During his fellowship he helped develop a program called Decision Maker that is now widely used. He cites two influential studies published in the Journal of the American Medical Association that used it - one analyzed whether PSA screening tests should be run routinely and the other evaluated the best treatment options for localized prostate cancer.
"The main reason why these programs are valuable," he points out, "is that in many diseases like prostate cancer, there is no clinical trial data to tell you the best treatment option - you have to infer from what little data is available."
In his own research, Sonnenberg is using Decision Maker to compare the outcomes and the cost of surgical patients getting their own blood as opposed to being transfused with donations from blood banks.
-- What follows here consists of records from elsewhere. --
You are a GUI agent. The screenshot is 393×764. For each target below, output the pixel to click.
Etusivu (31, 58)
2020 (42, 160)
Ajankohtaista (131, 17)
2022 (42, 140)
He notes that today "cost-effectiveness has become a major part of decision analysis."
Sonnenberg has been instrumental in getting the division of general internal medicine at the school to computerize its patient records. It allows anyone on call to see all the medications a patient is on and the notes written at the last patient visit. "It's very valuable when a patient is ill and can't communicate or remember," he says. "It's also helpful in extracting data, like how many patients over 65 have not yet gotten flu shots." When links to the emergency room are upgraded, patient charts can be sent by modem from the physician's terminal. In the meantime they can be printed and faxed. To protect patient confidentiality, the files are password protected.
Computer enthusiast that he is, Sonnenberg has mixed views about the health information on the Web:
"I'm glad that patients want to educate themselves about their illnesses, but my biggest concern is the lack of editorial control and how patients evaluate the quality of the information. Anybody can put anything on a web site, can claim to be a doctor or assume a professional identity that sounds impressive. Patients still need to rely on their own physicians to interpret the information they get."
Nevertheless, more and more patients are accessing the Web, and they may become a powerful force in pushing clinicians. In Princeton late in May, about 115 people attended a dinner party. Days later, severe diarrhea, cramps and fever caused many to consult their doctors. When The New York Times began reporting an outbreak of cyclospora in June, some of them began calling their physicians, asking if they had been tested for the parasite and suggesting that they should be. At least one person got on the Internet to view the Centers for Disease Control and Prevention's home page and found information on cyclospora there. Eventually 41 were found to have contracted it, according to the state department of health.
Cyclospora is not common and was not on the standard list of pathogens to screen for in people with such symptoms. Still, a number of patients seemed to know as soon as or before their physicians that it was a probable cause of their illness. It's not likely that doctors will want to find themselves in that position too often, and that may motivate them to get wired.